= Georgian heraldry =

Coat of arms of Georgia

Georgian heraldry was largely suppressed during the Soviet era, but after Georgia's independence, it has been revived. It draws inspiration from Asian and Western European heraldic traditions as well as its own.

Since 2008, Georgia has the State Council of Heraldry under the national parliament.

== History ==
One of the earliest pieces of heraldry known to be associated with Georgia was designed in the 15th century for the Kingdom of Georgia. Conrad Grünenberg, in his armorial, described several Georgian arms, including those for West Georgia and Abkhazia.

The coat of arms of the Bagrationi dynasty was considered to be a state coat of arms of Georgia. The designs ran with the image of David, from whom the Bagrationis claimed lineage.

Heraldry in Georgia was further developed by Prince Vakhushti of Kartli. In his “Atlas of Georgia”, a geographical work on the Caucasus, he used several early coats of arms for Georgia. Historians today use it not just as a geographical work but also as an armorial due to its significant heraldic content. He used various existing symbols of Georgia, such as Saint George, but this was the first time Archangel Michael had been used as a symbol of Georgia.

In the eighteenth century, the court of Heraclius II, king of Kakheti, and later Qartli and Kakheti. He had a great interest in westernising Georgia, which included introduction of flags and coats of arms of family and country. He used the great royal seal to ratify the Treaty of Georgievsk with the Russian Empire in 1783, which made early use of the Georgian crown as a symbol. Erekle II's older seal, from 1746, was at the time original, though now it contributes greatly towards the flag and coat of arms. It indeed has two lion supporters with a shield, and a Goergian crown atop it. It also has a cross, accompanied by four roundels, known as the Jerusalem cross. It was adopted due to Georgia's adherence to Eastern Orthodox Christianity. Modern Georgia adopted this as a flag based on the significant historical precedent as its use as a banner for Georgia.

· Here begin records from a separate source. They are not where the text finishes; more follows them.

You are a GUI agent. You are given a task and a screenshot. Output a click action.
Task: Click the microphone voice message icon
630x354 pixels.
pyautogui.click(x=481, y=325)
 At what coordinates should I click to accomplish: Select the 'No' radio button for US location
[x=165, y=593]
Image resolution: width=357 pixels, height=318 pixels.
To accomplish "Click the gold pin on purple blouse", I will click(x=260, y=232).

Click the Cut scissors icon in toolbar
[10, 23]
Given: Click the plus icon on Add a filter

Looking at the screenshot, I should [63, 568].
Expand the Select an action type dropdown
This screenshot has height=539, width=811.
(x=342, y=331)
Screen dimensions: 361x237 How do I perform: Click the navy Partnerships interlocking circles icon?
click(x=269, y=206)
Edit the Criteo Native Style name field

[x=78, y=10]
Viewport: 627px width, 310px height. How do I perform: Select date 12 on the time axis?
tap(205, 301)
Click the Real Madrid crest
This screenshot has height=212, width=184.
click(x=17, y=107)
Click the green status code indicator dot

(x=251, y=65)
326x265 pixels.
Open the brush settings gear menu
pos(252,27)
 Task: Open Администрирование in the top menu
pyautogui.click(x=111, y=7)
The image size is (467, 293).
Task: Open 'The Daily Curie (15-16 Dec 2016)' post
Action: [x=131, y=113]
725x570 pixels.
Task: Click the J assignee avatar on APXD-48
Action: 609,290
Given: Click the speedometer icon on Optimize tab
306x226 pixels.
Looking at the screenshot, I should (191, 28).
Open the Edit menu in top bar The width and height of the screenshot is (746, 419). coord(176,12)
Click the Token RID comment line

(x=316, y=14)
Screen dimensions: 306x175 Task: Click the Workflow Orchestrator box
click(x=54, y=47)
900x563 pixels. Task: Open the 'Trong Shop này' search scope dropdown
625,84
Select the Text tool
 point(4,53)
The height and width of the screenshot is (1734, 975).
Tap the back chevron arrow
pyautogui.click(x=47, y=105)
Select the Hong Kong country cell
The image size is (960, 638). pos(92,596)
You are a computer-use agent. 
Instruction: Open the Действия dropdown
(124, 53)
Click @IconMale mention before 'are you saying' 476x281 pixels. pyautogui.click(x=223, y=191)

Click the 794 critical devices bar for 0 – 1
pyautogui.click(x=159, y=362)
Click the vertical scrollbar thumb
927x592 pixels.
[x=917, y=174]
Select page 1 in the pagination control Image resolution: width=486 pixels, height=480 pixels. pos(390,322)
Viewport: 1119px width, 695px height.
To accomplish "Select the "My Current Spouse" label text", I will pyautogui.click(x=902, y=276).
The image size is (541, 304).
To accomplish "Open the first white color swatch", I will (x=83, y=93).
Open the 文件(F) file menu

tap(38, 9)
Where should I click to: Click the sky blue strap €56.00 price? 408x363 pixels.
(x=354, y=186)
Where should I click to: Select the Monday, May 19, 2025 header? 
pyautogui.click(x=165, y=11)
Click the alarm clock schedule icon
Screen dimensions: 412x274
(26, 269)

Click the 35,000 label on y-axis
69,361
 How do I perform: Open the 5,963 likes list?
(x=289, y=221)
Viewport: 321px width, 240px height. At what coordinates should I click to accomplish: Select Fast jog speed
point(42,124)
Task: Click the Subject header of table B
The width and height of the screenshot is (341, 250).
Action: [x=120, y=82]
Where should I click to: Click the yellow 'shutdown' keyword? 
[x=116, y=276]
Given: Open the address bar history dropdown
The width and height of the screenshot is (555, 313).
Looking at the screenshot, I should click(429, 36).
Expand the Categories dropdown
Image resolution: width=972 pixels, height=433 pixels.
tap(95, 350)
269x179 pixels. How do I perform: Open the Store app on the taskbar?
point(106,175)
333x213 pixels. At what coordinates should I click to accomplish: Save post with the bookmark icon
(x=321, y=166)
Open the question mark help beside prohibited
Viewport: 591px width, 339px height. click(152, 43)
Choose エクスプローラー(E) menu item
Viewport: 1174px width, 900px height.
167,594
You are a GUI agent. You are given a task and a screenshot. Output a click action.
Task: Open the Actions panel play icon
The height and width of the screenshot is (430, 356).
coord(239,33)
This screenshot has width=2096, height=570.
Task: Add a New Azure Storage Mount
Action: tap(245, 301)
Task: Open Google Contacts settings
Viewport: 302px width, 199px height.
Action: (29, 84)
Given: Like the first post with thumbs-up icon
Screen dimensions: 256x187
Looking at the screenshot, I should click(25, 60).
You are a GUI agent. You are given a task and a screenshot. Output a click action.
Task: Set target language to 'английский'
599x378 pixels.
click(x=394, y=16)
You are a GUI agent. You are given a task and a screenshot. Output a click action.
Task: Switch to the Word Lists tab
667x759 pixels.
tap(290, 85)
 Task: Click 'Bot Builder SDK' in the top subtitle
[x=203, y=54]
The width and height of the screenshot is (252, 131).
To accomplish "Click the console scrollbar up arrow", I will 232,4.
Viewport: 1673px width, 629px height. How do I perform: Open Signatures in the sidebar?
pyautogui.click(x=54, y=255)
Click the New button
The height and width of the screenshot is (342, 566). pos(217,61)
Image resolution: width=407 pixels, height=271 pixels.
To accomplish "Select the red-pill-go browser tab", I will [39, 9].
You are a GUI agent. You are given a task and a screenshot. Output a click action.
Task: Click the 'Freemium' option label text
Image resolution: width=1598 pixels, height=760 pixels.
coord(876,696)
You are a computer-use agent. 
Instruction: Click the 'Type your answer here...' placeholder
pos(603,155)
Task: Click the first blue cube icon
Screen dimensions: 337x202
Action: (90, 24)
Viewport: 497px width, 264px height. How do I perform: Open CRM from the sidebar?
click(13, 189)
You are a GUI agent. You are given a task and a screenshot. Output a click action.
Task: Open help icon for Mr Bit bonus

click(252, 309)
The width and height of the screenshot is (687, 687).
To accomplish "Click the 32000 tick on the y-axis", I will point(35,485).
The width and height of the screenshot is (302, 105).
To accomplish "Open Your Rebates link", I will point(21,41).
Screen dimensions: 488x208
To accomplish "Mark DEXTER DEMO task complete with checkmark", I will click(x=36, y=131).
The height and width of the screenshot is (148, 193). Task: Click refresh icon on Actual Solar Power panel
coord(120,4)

Today, the Royal Heraldic college of Georgia is "entrusted with issuing, registering, and regulating armorial bearings and other heraldic matters."

== Examples ==

=== Coat of arms ===

Georgian law describes the coat of arms as follows:

The State coat of arms of Georgia is an heraldic shield, on its pupure field is depicted a silver rider on a silver horse and with a silver spear ending with a golden cross, Saint George with a golden halo, striking a silver dragon. The shield is crowned with the Iverian (Georgian) crown. The supporters are two golden lions, standing on a compartment of stylized grape vine ornament. The compartment is embellished with a silver-purple motto ribbon (face is silver, back is purple). On the silver field of the ribbon with black Mkhedruli letters is written the motto "ძალა ერთობაშია" ("Strength is in unity"). On the ribbon, in the beginning and the end of the inscription, are depicted purpure heraldic crosses.

=== Flag ===

Flag of Georgia

The national flag of Georgia, as described in a decree:The Georgian national flag is a white rectangle, with a large red cross in its central portion touching all four sides of the flag. In the four corners there are four bolnur-katskhuri crosses (also referred to as a Georgian Cross or a Grapevine cross) of the same color as the large cross.The current flag was used by the Georgian patriotic movement following the country's independence from the Soviet Union in 1991. By the late 1990s, the design had become widely known as the Georgian historical national flag, as vexillologists had pointed out the red-on-white Jerusalem cross shown as the flag of Tbilisi in a 14th-century map by Domenico and Francesco Pizzigano.